House debates

Thursday, 7 July 2011

Bills

Competition and Consumer Amendment Bill (No. 1) 2011; Consideration in Detail

12:43 pm

Photo of Bruce BillsonBruce Billson (Dunkley, Liberal Party, Shadow Minister for Small Business, Competition Policy and Consumer Affairs) Share this | Hansard source

I advise the House that the coalition will be supporting these amendments. It was quite an ordeal, but we got there eventually, to try and save the government from itself, some might suggest. These amendments, as I mentioned earlier, faithfully reflect the objectives of the coalition's amendments, so the Office of Parliamentary Counsel obviou­sly has a greater flair for drafting than I have. I accept the word that they do faithfully reflect the objectives that we had set out.

We felt it important to have some process defined for markets that may be prescribed under this bill to be subject to these provisions. The government has made it clear that the banking sector is the first cab off the rank.

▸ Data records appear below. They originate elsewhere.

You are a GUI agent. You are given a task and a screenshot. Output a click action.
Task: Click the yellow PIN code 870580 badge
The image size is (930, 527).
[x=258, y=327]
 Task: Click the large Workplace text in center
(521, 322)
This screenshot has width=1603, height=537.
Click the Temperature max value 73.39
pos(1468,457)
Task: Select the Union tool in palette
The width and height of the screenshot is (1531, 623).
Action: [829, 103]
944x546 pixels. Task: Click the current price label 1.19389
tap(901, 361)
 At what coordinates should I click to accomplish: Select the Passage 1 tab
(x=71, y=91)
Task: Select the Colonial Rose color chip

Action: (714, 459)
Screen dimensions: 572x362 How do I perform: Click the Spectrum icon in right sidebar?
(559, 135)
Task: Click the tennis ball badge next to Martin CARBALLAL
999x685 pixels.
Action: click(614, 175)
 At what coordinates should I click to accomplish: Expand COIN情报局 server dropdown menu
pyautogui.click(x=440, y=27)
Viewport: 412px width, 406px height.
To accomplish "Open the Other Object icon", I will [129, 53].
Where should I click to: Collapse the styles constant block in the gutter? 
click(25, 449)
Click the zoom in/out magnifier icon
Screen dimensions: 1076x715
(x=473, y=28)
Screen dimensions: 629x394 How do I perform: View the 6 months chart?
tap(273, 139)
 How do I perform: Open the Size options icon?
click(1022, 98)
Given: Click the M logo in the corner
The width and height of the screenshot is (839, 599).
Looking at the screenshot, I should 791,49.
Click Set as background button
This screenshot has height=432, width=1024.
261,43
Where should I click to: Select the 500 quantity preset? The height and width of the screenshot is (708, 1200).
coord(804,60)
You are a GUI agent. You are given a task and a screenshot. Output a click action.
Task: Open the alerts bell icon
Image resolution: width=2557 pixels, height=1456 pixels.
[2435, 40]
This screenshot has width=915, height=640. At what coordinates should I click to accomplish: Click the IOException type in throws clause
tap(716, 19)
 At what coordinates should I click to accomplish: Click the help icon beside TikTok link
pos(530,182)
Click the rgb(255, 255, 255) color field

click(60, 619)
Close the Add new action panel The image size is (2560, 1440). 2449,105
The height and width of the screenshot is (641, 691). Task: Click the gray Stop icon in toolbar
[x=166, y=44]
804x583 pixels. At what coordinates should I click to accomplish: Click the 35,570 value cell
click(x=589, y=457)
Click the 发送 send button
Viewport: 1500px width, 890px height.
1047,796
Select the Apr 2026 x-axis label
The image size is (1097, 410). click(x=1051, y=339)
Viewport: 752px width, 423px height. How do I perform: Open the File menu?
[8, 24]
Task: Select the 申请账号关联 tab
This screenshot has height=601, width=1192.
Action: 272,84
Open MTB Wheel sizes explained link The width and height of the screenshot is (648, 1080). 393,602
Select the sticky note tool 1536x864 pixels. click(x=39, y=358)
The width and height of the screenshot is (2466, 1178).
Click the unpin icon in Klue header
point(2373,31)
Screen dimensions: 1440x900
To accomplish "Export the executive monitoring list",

I am not aware of any other markets. I acknowledge that the parliamen­tary secretary is shaking his head. He is slightly at odds there with the chairman of the ACCC, who has been repeatedly quoted as saying he can imagine any number of markets to which these provisions should apply. Mindful of that, we were keen to make sure that markets were not shirt-fronted in the middle of the night by a regulation that no-one knew quite where it had come from or why it was there and that process was just a tad too political, in that it did not provide a proper opportunity and proper process steps. So we think that is a constructive step. I note again the parliamen­tary secretary's advice that banking is all that is on the table at the moment. I also note and encourage the government to continue constructive contributions with the banking sector. I know that, the day before we delivered our dissenting report on this bill from the House Standing Committee on Economics, there had still not been a clear definition of what banking actually was, so we are still not quite sure what will be in, but at least we have a process to be defined that will set out if additional markets are to be captured.

The exceptions are very important. We argued in the dissenting report that there were clear, acceptable and ordinary business transactions and conduct that should not be captured by this bill. The government members on the committee said: 'No, that's wrong; the bill's perfect. Let it pass through.' I am pleased the executive has seen fit to pick up the work-outs for people in a distressed financial situation or facing insolvency. They are a clear example where lenders would need to engage in a discussion about what to do. The syndicated multiparty lending transactions—I am pleased the government has picked that up. On the legitimate and proconsumer conduct of mortgage and finance brokers: it would have been a crying shame if they had been frozen out of doing that worthwhile work.

I accept the advice from Treasury and the government on the 'white labelled' or 'vanilla' products in the banking sector, where one bank might provide certain services on behalf of other banks and the other bank puts its brand on them. I accept that a specific exemption for that is not necessary and that the notification and authorisation process will capture that.

They are all the provisions that we were arguing for. Above all, the ordinary-course-of-business exception is extraordinarily important. Whilst the government has publicly said and has just confirmed now that it is intending only to apply this competition regulatory framework to the banking sector, the machinery is in place for it to be expanded across any markets. The utility of the bill provides for that, yet the exceptions are overwhelmingly banking centric. They would mean basically nothing to other markets and to other areas of goods and services. So, without having some ordinary-course-of-business exception, if other markets were to be captured and prescribed under this bill, where would they go? They would not have any responsive exceptions for their particular industry. We would need to amend the law every time a new market was prescribed under the bill. That is not tidy, that is not reasonable and that brings no comfort to anybody wondering just how these new provisions might be applied.

With those remarks, I indicate that the coalition will be supporting these amend­ments. I again thank Mr Bradbury, the Treasurer's office and officials for their assistance in getting to this point.